Sistem değişimi zaruri hale getiren temel saik 15 Temmuz darbe girişimden ibaret olmadığı gibi FETÖ’nün paralel devlet yapılanmasıyla da sınırlı değildir. Tek Parti rejimini, İstiklal Mahkemeleri zulmünü, İslami değerlere karşı inkılaplar adı altında ihtilalci saldırganlıklar örgütleyen Kemalizmi, halkın İslami hayat tarzına karşı Türk ulus kimliğini dayatan zorunlu eğitim sistemini büyük oranda geride bıraktık. Fakat toplum ve siyaset halen Anayasa’nın ruhunu belirleyen üstelik değiştirilmesi teklif dahi edilemeyen ideolojik dayatmaların ağır ipoteği altındadır. Bu ipoteğe toplum ve siyaset neden razı olsun, neden bu deli gömleğiyle yoluna devam etmeye mecbur kılınsın? Ne resmi ideoloji ve sembollerin ne de bürokratik oligarşi ve ritüellerin evrensel hukuk ilkelerine, Allah tarafından kullarına bahşedilen temel hak ve özgürlüklere, fert ve toplumun iradesine boyun eğdirmesine müsaade edilir.

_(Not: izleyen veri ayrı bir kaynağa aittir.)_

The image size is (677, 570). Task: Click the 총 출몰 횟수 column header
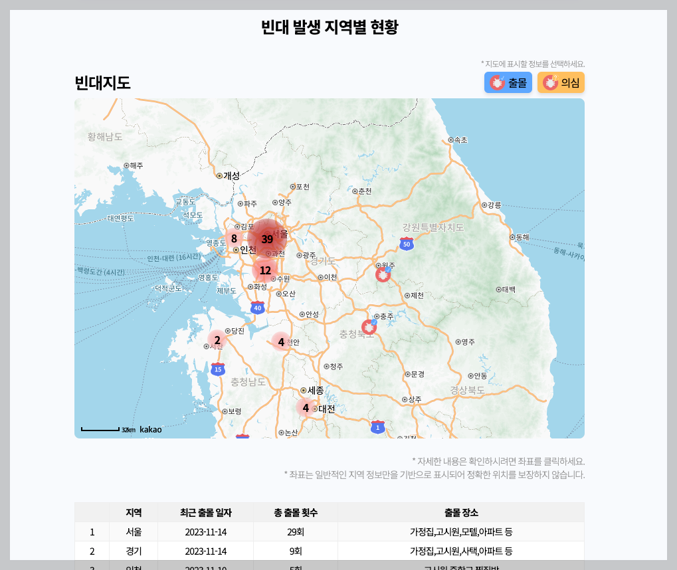click(x=295, y=512)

Bürokratik oligarşiyi ayakta tutan asker, sermaye, yüksek yargı, akademi gibi kurumlarla hesaplaşıp onların üretip siyaset ve topluma dayattığı resmi ideoloji, sembol ve ritüellerle uzlaşarak yola devam edilemeyeceği aşikârdır. Eklemlene eklemlene, sentezleye sentezleye oligarşinin duygu ve düşünceleri, davranış ve hayat tarzı ne yazık ki bütün bir toplumu çürütmektedir. Fatiha okuyunca Anıtkabir ziyareti, başörtülü okununca laikliğe bağlılık andı meşru ve makbul olmaz. Şeytanın en tehlikeli hali sağdan yanaşan halidir.